# Probleme installation ubuntu mate 17.04 sur macbook4.1



## CptNemo2k (26 Avril 2017)

Ladies and Gentlemen, 

This is Captain Nemo2k speaking...

Voici ma config : 

macbook blanc debut 2008 (4.1)
version 10.7.5
4go ram ddr2 sdram
500go sata
Depuis 24h, ce dernier ne me donne plus accès à ma session, ni à aucune d'ailleurs.
Ni une, ni deux, je vide mémoire pram et tente tout pour rentrer dans une session mais RIEN !
A chaque tentative, je tombe sur l'utilitaire qui m'indique qu'il me faut réinstaller lion, sur la recovery mais, quand j'essaie en me connectant au wifi...lion n'est plus disponible sur appstore !

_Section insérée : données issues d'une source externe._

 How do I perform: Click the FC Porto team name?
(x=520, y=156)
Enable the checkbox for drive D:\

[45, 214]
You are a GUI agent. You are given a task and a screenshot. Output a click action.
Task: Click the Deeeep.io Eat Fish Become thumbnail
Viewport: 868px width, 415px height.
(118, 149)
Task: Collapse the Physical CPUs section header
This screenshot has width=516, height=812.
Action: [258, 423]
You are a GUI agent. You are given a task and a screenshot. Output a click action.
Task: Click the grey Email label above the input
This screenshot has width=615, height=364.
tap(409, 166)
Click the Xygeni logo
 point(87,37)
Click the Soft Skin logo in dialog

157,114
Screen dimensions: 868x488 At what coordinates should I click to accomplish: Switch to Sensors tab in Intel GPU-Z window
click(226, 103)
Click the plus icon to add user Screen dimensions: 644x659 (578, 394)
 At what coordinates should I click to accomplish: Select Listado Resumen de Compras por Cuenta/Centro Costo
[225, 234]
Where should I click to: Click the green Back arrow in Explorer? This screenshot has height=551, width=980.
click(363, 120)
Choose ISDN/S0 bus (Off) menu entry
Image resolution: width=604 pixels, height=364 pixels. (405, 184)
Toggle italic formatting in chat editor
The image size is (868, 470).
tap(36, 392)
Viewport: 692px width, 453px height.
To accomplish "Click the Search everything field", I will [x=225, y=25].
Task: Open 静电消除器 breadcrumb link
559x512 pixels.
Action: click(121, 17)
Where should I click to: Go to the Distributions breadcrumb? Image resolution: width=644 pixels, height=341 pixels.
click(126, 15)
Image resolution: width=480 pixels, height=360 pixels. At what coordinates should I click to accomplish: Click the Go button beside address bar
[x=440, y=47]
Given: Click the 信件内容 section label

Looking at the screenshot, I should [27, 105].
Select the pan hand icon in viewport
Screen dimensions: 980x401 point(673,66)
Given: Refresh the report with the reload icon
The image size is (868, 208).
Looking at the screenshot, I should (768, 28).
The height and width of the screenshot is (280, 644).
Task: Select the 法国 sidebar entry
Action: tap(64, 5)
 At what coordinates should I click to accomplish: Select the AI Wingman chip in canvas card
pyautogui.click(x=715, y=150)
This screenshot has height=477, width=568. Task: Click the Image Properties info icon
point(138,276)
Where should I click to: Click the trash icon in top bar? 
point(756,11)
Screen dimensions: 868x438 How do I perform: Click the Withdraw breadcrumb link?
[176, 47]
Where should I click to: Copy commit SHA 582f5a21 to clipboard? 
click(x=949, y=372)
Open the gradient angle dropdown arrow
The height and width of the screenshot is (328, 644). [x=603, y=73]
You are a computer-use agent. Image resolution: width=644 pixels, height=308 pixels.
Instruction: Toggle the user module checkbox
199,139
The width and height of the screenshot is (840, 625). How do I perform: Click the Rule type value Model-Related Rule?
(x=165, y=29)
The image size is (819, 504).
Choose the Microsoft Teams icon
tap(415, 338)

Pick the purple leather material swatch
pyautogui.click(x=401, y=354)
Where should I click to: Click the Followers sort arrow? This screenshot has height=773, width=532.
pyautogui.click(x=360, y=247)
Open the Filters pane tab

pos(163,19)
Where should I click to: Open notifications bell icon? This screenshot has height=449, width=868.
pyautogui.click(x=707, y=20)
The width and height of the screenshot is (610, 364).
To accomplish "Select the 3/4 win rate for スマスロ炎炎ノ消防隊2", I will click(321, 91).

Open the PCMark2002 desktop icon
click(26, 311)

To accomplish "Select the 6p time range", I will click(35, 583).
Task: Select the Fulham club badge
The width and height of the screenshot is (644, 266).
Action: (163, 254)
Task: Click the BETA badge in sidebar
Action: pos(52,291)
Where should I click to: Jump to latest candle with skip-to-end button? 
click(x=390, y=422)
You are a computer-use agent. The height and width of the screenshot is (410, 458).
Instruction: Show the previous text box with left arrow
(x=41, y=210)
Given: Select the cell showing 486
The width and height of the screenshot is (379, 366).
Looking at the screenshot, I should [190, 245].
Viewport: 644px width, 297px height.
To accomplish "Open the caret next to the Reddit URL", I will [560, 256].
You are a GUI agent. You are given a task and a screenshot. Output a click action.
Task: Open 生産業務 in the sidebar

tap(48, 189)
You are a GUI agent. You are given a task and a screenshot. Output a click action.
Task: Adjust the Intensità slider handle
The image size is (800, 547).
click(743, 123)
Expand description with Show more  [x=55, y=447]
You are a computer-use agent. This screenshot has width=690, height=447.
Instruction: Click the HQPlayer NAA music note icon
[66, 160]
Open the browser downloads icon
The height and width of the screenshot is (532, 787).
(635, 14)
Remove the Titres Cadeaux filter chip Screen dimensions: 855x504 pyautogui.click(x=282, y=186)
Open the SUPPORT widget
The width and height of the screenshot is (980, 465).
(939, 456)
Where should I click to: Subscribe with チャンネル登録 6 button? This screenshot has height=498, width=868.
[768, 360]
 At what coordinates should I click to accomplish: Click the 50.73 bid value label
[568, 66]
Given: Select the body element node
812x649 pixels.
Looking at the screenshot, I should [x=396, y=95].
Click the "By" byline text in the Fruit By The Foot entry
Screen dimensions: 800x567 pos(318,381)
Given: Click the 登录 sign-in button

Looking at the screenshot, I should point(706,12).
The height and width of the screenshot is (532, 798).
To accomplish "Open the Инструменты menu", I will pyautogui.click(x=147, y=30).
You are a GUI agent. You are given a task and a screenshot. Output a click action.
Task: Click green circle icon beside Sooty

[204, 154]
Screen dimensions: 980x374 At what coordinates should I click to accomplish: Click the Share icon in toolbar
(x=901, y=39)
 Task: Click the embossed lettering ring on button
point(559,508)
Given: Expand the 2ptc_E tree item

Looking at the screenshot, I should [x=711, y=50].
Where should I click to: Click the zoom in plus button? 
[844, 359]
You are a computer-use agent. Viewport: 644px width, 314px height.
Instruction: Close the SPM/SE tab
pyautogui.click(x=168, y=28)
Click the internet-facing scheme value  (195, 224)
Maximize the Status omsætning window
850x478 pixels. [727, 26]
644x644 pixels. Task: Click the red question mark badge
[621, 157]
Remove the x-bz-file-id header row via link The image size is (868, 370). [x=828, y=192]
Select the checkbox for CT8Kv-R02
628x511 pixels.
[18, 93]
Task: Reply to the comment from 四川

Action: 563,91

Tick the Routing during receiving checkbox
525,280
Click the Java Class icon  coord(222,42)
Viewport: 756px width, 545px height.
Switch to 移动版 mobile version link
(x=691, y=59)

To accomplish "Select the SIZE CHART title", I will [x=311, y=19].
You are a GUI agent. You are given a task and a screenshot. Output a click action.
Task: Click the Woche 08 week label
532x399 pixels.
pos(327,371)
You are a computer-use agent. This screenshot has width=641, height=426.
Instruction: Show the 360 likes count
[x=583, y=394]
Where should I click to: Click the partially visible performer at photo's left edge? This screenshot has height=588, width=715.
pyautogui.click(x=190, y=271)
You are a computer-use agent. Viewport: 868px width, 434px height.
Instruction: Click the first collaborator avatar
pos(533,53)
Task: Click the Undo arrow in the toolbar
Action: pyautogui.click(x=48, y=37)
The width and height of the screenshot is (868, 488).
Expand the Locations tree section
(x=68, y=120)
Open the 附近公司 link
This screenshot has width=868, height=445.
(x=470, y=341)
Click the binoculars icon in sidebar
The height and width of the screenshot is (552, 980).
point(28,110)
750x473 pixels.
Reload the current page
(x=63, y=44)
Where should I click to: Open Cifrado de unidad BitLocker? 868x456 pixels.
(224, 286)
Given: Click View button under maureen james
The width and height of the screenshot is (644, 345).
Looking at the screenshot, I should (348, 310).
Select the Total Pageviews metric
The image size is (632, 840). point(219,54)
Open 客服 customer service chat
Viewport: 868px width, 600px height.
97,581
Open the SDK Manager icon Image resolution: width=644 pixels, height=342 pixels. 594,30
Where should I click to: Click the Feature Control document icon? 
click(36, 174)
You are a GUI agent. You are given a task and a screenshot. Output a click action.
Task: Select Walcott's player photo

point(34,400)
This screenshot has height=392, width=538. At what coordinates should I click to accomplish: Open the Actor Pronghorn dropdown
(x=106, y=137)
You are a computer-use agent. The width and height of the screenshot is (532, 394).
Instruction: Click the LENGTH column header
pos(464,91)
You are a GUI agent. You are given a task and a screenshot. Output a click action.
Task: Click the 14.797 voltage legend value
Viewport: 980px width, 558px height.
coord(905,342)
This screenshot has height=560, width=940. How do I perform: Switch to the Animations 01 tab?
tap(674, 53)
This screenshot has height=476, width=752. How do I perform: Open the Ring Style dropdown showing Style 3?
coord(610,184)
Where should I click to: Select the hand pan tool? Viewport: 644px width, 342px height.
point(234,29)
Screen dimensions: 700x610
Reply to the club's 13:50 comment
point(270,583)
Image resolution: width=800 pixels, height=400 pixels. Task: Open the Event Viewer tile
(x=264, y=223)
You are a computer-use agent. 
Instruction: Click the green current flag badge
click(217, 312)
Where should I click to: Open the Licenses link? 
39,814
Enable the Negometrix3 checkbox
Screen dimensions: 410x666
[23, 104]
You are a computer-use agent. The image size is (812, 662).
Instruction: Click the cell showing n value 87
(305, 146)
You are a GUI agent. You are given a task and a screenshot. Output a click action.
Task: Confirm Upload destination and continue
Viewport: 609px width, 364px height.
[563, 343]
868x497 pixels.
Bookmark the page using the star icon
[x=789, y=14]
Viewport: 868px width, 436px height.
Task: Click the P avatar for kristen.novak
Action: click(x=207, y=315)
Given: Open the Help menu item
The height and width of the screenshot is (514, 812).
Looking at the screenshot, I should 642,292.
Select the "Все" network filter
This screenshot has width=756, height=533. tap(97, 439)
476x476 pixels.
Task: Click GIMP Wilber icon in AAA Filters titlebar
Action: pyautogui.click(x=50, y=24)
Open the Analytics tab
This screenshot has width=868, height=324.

J'ai donc téléchargé ubuntu mate 17.0.4 et monté sur une clé usb en fat32 mais aucun résultat.
En regardant sur le web, je tombe sur une news qui indique qu'il faut d'abord installer refit sur le mac avant d'installer un linux sur le mac.

Du coup, j'ai un macbook sans os, sur lequel je ne veux pas installer lion mais ubuntu mate. 
Je précise que je suis nouveau sur linux et que ubuntu mate m'a été recommandé afin de découvrir linux avec des réflexes de mac.

J'en appelle donc à votre patience et votre bonne volonté afin de m'indiquer comment installer ubuntu mate ?
Faut il que je réinstalle lion puis refit pour ensuite installer ubuntu mate ou il existe un moyen d'installer refit+ubuntu mate sur une cle usb 4go pour booter correctement et enfin découvrir linux ?

Merci pour votre attention.

Peace


----------



## bompi (27 Avril 2017)

Tout dépend de ton souhait de garder, ou pas, une partition OS X.
Si tu ne veux plus de OS X, tu peux installer directement Linux comme sur un PC normal.
Tu n'as besoin de rEFInd (ou rEFIt) que si tu conserves OS X.


----------



## CptNemo2k (27 Avril 2017)

Bonjour bompi,

Merci pour ta réponse. 
Je souhaite installer Ubuntu mate sans rien conserver de mac os puis, si l'envie m'en vient alors désinstaller intégralement Ubuntu mate puis réinstaller lion. 

Pour le moment, je souhaite installer en effaçant intégralement Mac OS. 

As tu un tutoriel facile pour novice ? 
J'ai une clé usb 4go, Ubuntu mate 17 et deux utilitaires : rufus et unterinn, je crois. 
Je ne sais pas comment faire. 
Merci pour ton attention et ton retour. 

Cdt


----------



## bompi (27 Avril 2017)

Pour installer Ubuntu tout seul : démarrer sur la clef USB puis choisir installer.
Si tu ne veux pas te prendre la tête, tu laisses à l'installateur le soin de reformater le disque interne comme cela lui plaît.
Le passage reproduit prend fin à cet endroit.